The six chosen subjects attended eight group music-therapy sessions over a one-month period. Over time, as the subjects shared their meanings and elicited memories associated closely with their social and national identities evoked by the beloved tunes, the group’s warm socialization melted the sense of isolation often associated with dementia and surpassed the affliction’s typical suppression of functional spontaneous speech.

“The idea that they are part of something is very important to people with Alzheimer’s,” said study leader Ayelet Dassa. “They lose their sense of self. Their self esteem is very low.”

Instead, the communion forged by the shared bonds of music returned the patients’ senses of belonging and accomplishment.
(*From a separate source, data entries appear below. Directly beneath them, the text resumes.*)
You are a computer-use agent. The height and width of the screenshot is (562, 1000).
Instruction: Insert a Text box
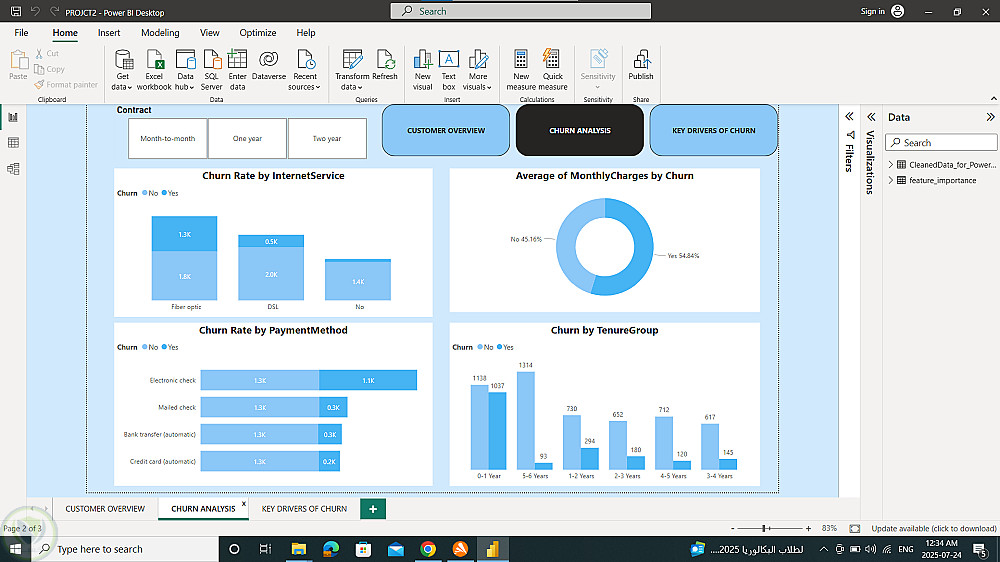[x=449, y=70]
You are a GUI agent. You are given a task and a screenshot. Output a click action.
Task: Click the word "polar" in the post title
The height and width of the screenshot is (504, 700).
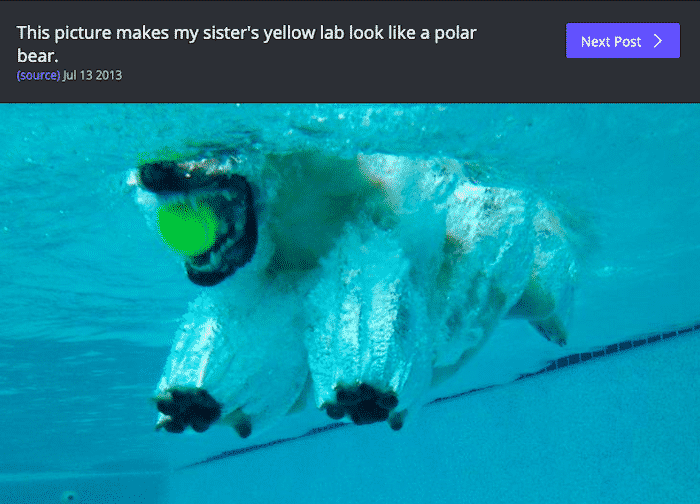455,33
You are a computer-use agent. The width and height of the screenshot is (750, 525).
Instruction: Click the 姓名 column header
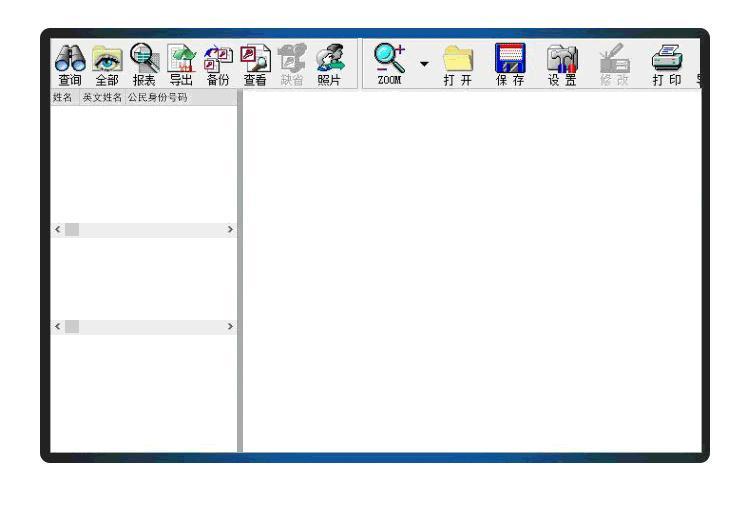coord(62,98)
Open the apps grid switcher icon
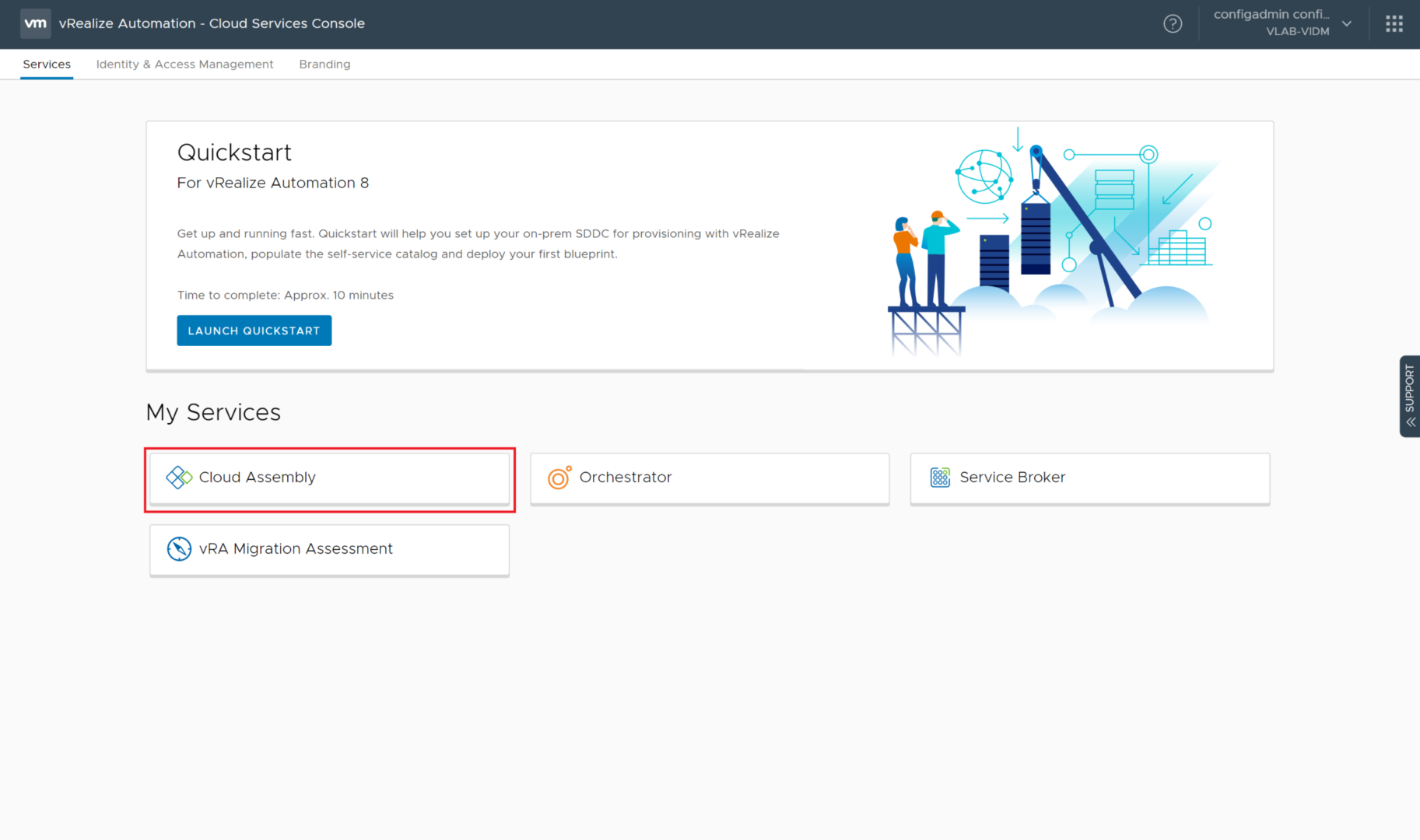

They opened themselves anew, both to one another and to researchers, as one memory unlocked the next, which unlocked another.

Granted, the scope of the study has its limitations. Its findings are illuminating particularly in terms of music’s effect on patients with prior musical backgrounds and to the effectiveness of activating memories through already familiar tunes. Nevertheless, this could mark a meaningful step forward in music therapy’s application to gauging particularly Alzheimer’s patients’ levels of cognitive functionality.